TASK MATERIAL section start
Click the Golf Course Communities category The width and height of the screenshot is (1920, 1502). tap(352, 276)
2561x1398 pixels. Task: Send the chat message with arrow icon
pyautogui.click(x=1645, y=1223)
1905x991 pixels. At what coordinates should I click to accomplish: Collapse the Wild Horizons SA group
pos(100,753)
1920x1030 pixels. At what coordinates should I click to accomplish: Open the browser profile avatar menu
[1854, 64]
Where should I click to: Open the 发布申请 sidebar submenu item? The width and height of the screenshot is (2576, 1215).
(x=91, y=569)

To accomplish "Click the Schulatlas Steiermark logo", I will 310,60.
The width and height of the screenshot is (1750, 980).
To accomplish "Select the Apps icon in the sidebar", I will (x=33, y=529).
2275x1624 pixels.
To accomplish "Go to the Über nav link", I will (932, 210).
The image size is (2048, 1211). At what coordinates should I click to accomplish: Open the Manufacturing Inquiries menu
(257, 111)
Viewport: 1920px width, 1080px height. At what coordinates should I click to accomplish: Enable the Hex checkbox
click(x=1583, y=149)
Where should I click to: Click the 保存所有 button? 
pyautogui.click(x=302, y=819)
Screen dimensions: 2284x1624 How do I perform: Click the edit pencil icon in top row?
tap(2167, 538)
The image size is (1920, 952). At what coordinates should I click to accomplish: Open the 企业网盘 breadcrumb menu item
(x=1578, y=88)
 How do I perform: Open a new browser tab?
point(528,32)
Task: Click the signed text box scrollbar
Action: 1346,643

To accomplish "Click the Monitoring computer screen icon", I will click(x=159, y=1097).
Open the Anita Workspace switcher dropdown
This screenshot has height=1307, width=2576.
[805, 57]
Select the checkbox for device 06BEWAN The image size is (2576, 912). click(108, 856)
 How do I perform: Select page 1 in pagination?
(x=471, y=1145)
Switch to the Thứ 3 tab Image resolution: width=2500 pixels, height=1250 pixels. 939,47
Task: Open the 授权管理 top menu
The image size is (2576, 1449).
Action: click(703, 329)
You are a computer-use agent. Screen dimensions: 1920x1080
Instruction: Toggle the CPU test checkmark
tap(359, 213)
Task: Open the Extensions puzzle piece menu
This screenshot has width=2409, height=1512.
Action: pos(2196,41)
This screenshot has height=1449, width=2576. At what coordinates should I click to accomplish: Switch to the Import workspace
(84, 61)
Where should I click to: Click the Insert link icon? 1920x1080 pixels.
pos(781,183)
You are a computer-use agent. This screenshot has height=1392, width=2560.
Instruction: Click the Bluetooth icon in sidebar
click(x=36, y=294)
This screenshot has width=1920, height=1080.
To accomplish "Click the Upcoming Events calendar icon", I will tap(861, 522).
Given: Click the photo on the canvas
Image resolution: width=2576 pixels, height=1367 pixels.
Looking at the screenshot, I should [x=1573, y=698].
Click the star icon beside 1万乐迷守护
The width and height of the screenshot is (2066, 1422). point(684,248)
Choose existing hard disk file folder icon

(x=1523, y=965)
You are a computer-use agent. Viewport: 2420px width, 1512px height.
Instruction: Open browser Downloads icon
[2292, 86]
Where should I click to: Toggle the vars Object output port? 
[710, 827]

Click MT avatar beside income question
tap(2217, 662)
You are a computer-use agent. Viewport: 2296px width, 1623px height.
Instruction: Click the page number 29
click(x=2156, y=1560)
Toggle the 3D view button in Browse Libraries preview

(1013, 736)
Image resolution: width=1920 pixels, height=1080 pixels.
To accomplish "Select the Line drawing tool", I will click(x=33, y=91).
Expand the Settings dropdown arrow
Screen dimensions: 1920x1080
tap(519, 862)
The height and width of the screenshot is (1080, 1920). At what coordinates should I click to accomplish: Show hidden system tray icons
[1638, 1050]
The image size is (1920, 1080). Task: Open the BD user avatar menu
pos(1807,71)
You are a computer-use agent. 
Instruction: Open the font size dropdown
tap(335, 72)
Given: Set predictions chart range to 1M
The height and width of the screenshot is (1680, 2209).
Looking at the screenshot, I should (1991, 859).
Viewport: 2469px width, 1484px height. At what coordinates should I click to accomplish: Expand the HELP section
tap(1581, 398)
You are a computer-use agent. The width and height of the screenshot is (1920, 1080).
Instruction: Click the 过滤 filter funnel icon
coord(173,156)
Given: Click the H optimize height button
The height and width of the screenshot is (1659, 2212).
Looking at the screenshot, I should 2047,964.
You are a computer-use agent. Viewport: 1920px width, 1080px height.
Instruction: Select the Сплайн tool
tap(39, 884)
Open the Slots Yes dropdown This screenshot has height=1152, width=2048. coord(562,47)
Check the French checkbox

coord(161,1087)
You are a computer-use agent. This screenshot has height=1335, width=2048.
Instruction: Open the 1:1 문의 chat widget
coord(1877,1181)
TASK MATERIAL section end
TASK OBJECTIVE -> The full listing above needs to be output exactly.

WORKED SOLUTION ->
Click the Golf Course Communities category The width and height of the screenshot is (1920, 1502). tap(352, 276)
2561x1398 pixels. Task: Send the chat message with arrow icon
pyautogui.click(x=1645, y=1223)
1905x991 pixels. At what coordinates should I click to accomplish: Collapse the Wild Horizons SA group
pos(100,753)
1920x1030 pixels. At what coordinates should I click to accomplish: Open the browser profile avatar menu
[1854, 64]
Where should I click to: Open the 发布申请 sidebar submenu item? The width and height of the screenshot is (2576, 1215).
(x=91, y=569)

To accomplish "Click the Schulatlas Steiermark logo", I will 310,60.
The width and height of the screenshot is (1750, 980).
To accomplish "Select the Apps icon in the sidebar", I will (x=33, y=529).
2275x1624 pixels.
To accomplish "Go to the Über nav link", I will (932, 210).
The image size is (2048, 1211). At what coordinates should I click to accomplish: Open the Manufacturing Inquiries menu
(257, 111)
Viewport: 1920px width, 1080px height. At what coordinates should I click to accomplish: Enable the Hex checkbox
click(x=1583, y=149)
Where should I click to: Click the 保存所有 button? 
pyautogui.click(x=302, y=819)
Screen dimensions: 2284x1624 How do I perform: Click the edit pencil icon in top row?
tap(2167, 538)
The image size is (1920, 952). At what coordinates should I click to accomplish: Open the 企业网盘 breadcrumb menu item
(x=1578, y=88)
 How do I perform: Open a new browser tab?
point(528,32)
Task: Click the signed text box scrollbar
Action: 1346,643

To accomplish "Click the Monitoring computer screen icon", I will click(x=159, y=1097).
Open the Anita Workspace switcher dropdown
This screenshot has height=1307, width=2576.
[805, 57]
Select the checkbox for device 06BEWAN The image size is (2576, 912). click(108, 856)
 How do I perform: Select page 1 in pagination?
(x=471, y=1145)
Switch to the Thứ 3 tab Image resolution: width=2500 pixels, height=1250 pixels. 939,47
Task: Open the 授权管理 top menu
The image size is (2576, 1449).
Action: click(703, 329)
You are a computer-use agent. Screen dimensions: 1920x1080
Instruction: Toggle the CPU test checkmark
tap(359, 213)
Task: Open the Extensions puzzle piece menu
This screenshot has width=2409, height=1512.
Action: pos(2196,41)
This screenshot has height=1449, width=2576. At what coordinates should I click to accomplish: Switch to the Import workspace
(84, 61)
Where should I click to: Click the Insert link icon? 1920x1080 pixels.
pos(781,183)
You are a computer-use agent. This screenshot has height=1392, width=2560.
Instruction: Click the Bluetooth icon in sidebar
click(x=36, y=294)
This screenshot has width=1920, height=1080.
To accomplish "Click the Upcoming Events calendar icon", I will tap(861, 522).
Given: Click the photo on the canvas
Image resolution: width=2576 pixels, height=1367 pixels.
Looking at the screenshot, I should [x=1573, y=698].
Click the star icon beside 1万乐迷守护
The width and height of the screenshot is (2066, 1422). point(684,248)
Choose existing hard disk file folder icon

(x=1523, y=965)
You are a computer-use agent. Viewport: 2420px width, 1512px height.
Instruction: Open browser Downloads icon
[2292, 86]
Where should I click to: Toggle the vars Object output port? 
[710, 827]

Click MT avatar beside income question
tap(2217, 662)
You are a computer-use agent. Viewport: 2296px width, 1623px height.
Instruction: Click the page number 29
click(x=2156, y=1560)
Toggle the 3D view button in Browse Libraries preview

(1013, 736)
Image resolution: width=1920 pixels, height=1080 pixels.
To accomplish "Select the Line drawing tool", I will click(x=33, y=91).
Expand the Settings dropdown arrow
Screen dimensions: 1920x1080
tap(519, 862)
The height and width of the screenshot is (1080, 1920). At what coordinates should I click to accomplish: Show hidden system tray icons
[1638, 1050]
The image size is (1920, 1080). Task: Open the BD user avatar menu
pos(1807,71)
You are a computer-use agent. 
Instruction: Open the font size dropdown
tap(335, 72)
Given: Set predictions chart range to 1M
The height and width of the screenshot is (1680, 2209).
Looking at the screenshot, I should (1991, 859).
Viewport: 2469px width, 1484px height. At what coordinates should I click to accomplish: Expand the HELP section
tap(1581, 398)
You are a computer-use agent. The width and height of the screenshot is (1920, 1080).
Instruction: Click the 过滤 filter funnel icon
coord(173,156)
Given: Click the H optimize height button
The height and width of the screenshot is (1659, 2212).
Looking at the screenshot, I should 2047,964.
You are a computer-use agent. Viewport: 1920px width, 1080px height.
Instruction: Select the Сплайн tool
tap(39, 884)
Open the Slots Yes dropdown This screenshot has height=1152, width=2048. coord(562,47)
Check the French checkbox

coord(161,1087)
You are a computer-use agent. This screenshot has height=1335, width=2048.
Instruction: Open the 1:1 문의 chat widget
coord(1877,1181)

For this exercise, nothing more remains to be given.